El manantial del tesoro

 

En un rinconcito de Aguascalientes se encuentra un lugar donde hay varios manantiales dentro de unas cuevas. Según dicen los abuelos, mucha gente rica enterró su dinero en ese sitio para evitar que los bandidos se lo llevaran. Sin embargo, algunas de esas personas no murieron con la conciencia tranquila y ahora buscan la manera de entregar su dinero a alguien que pueda disfrutarlo.

Eso le pasó hace años a Jovita, cuando estaba recién casada y llegó a vivir cerca de los manantiales con su esposo. Los dos querían hacer fortuna con la crianza de ganado, por eso Jovita trabajaba mucho todo el día. Cada mañana acarreaba agua de los manantiales; se levantaba al amanecer y aparejaba a su burra con varios cántaros, luego salía rumbo al Mastranzo, un manantial llamado así porque cerca de él crecía una planta de ese nombre.

A Jovita le agradaba ir por el agua. A esa hora, nadie entraba a las cuevas, así que podía disfrutar un rato de tranquilidad.
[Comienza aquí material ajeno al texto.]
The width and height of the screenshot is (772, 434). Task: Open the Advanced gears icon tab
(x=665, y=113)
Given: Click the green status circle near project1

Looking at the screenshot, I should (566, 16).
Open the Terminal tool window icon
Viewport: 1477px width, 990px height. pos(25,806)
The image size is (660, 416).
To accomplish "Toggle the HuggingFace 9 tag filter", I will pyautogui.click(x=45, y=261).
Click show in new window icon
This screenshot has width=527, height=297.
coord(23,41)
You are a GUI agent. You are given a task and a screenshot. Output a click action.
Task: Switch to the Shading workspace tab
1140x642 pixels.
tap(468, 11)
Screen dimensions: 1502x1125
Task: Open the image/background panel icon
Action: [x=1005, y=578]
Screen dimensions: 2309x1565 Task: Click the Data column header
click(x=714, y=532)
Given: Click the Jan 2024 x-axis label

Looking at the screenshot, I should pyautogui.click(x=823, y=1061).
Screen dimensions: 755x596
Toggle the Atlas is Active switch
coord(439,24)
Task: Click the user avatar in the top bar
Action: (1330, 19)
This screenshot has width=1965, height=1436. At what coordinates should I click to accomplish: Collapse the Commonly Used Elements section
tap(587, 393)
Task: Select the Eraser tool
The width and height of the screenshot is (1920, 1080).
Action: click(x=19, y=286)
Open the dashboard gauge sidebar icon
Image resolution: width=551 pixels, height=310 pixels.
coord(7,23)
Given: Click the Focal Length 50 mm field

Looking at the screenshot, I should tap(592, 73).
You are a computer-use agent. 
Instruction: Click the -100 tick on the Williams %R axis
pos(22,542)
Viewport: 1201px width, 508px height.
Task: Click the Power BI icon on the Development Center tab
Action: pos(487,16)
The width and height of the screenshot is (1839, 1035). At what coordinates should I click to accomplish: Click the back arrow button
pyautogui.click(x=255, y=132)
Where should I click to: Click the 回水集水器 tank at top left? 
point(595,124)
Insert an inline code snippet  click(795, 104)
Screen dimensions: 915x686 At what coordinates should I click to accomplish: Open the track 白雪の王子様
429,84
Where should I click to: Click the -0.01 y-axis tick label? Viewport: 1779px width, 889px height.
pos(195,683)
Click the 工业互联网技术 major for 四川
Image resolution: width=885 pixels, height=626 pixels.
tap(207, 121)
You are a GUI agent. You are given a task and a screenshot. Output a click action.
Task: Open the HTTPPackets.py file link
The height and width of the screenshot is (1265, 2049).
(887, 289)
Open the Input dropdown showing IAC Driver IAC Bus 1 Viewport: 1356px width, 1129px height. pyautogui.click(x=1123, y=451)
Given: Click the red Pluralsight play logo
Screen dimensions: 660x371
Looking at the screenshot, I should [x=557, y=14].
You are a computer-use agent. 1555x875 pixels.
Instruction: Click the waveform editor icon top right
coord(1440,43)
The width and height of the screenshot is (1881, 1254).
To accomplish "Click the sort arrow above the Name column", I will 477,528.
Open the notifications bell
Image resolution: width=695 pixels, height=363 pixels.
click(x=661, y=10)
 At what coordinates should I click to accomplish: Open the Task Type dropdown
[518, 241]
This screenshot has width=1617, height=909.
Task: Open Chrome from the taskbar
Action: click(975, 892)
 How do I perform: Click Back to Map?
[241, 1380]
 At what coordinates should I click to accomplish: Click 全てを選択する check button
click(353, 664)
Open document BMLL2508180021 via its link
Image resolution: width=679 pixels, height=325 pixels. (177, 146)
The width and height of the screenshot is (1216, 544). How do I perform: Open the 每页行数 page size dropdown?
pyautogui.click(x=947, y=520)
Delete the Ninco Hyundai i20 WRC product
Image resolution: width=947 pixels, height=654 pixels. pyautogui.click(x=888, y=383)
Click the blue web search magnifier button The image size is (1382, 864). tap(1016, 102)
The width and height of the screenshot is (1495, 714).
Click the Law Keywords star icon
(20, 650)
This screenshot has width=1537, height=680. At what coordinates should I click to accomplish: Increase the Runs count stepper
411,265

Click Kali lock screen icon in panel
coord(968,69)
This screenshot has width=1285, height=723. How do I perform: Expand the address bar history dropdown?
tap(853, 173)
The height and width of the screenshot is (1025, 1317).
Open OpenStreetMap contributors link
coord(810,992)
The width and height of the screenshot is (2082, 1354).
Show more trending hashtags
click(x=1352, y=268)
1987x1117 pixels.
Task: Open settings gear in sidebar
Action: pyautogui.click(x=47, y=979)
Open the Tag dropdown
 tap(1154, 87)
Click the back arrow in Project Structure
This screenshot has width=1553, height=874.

Una mañana, la joven llenó sus vasijas, se las acomodó a la burra y cuando estaba por salir, oyó una voz que le decía:

—¿Ya te vas? ¿Ya te vas?

Jovita no contestó. Se fue de ahí un poco asustada, pero al día siguiente regresó como si nada hubiera ocurrido. Pasó una semana sin novedad, pero un día escuchó de nuevo la voz.

—¿Ya te vas? ¿Ya te vas? —le preguntó.

Jovita se quedó callada y salió de la cueva.

En lugar de tener miedo, a Jovita le molestaba oír la voz. Por eso, cuando a los ocho días le hizo la misma pregunta, la joven respondió enojada.

—¡Qué te interesa!

 

Entonces la voz dejó de escucharse. Sin embargo, luego de un tiempo, hubo un nuevo sonido. Cada vez que Jovita metía el cántaro al agua, sonaban monedas cayendo. Aunque esto ocurrió tres veces, Jovita no hizo caso.

Días más tarde la joven salía de la cueva cuando sintió que le jalaban el rebozo. Ella no quiso voltear y continuó su camino, pero alguien seguía jalándola. Jovita ya estaba muy nerviosa, sólo le quedaba entre las manos la punta de su rebozo y lo único que se le ocurrió decir fue:

—Ave María, ¿quién me estira?

Enseguida el peso cedió. Jovita se cubrió con el rebozo y corrió tan rápido a su casa, que hasta dejó a la burra por el camino.

Al día siguiente fue por el agua con cierto temor, pero pronto dejó de preocuparse, porque el manantial era de nuevo un sitio tranquilo. No volvieron a molestarla. Quizá el espíritu que deseaba regalarle dinero, se convenció de que Jovita no lo aceptaría y la dejó en paz.